• ABOUT THIS EXERCISE: Each image should be skipped while the records are restated word for word.

_____

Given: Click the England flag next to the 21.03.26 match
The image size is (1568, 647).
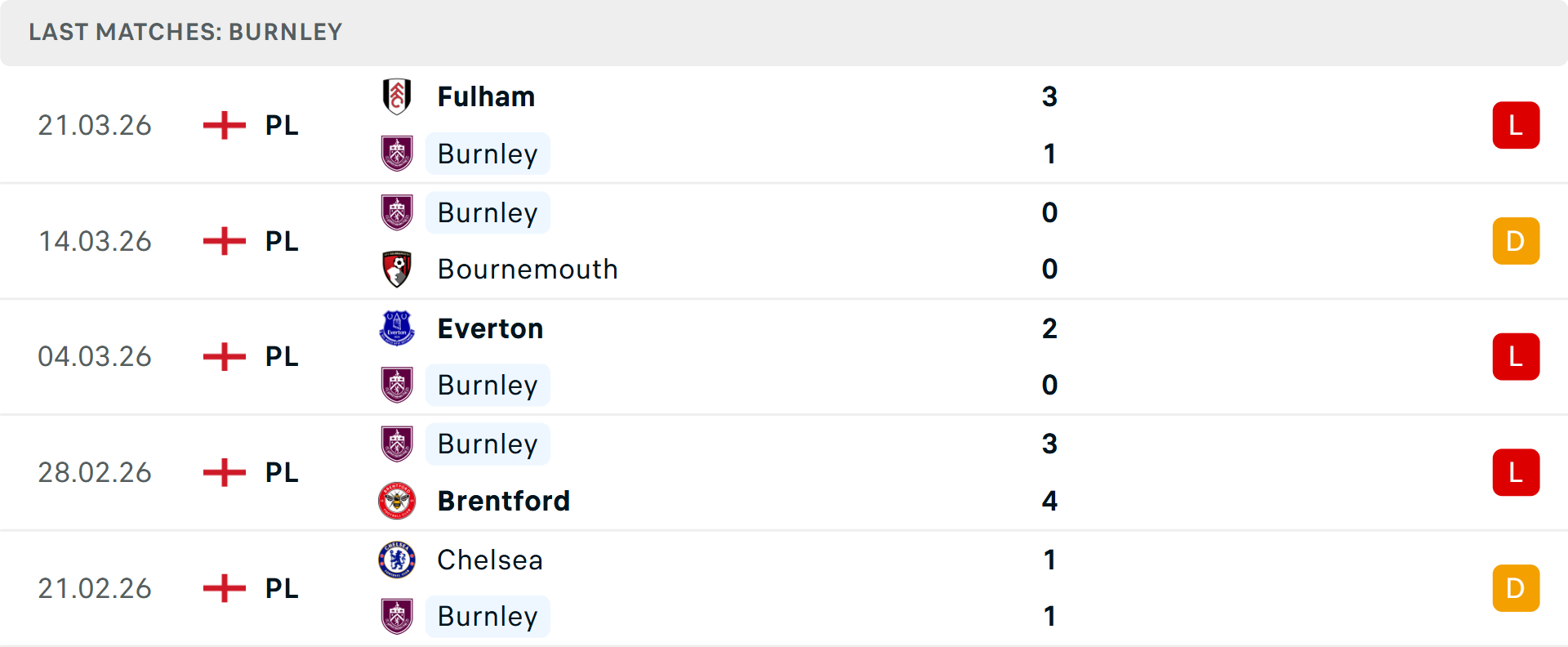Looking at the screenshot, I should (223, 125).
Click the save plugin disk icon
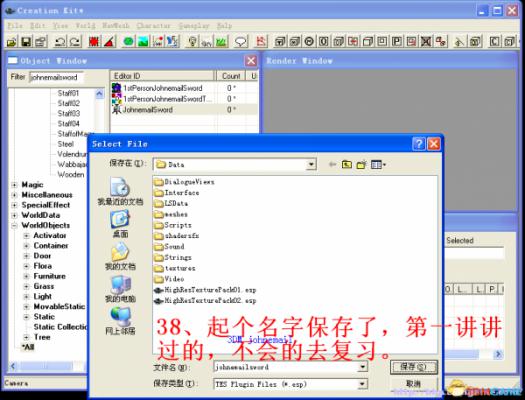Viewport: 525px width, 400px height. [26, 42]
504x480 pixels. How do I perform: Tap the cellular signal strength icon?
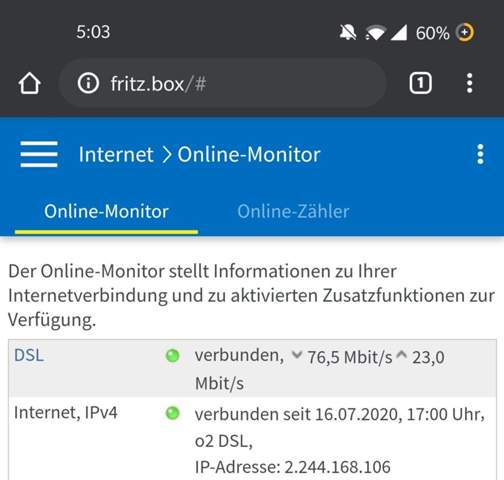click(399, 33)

_____

• FINISHED TASK:
Given: Click the England flag next to the 21.03.26 match
The image size is (1568, 647).
Looking at the screenshot, I should (223, 125).
Click the save plugin disk icon
Viewport: 525px width, 400px height. [26, 42]
504x480 pixels. How do I perform: Tap the cellular signal strength icon?
click(399, 33)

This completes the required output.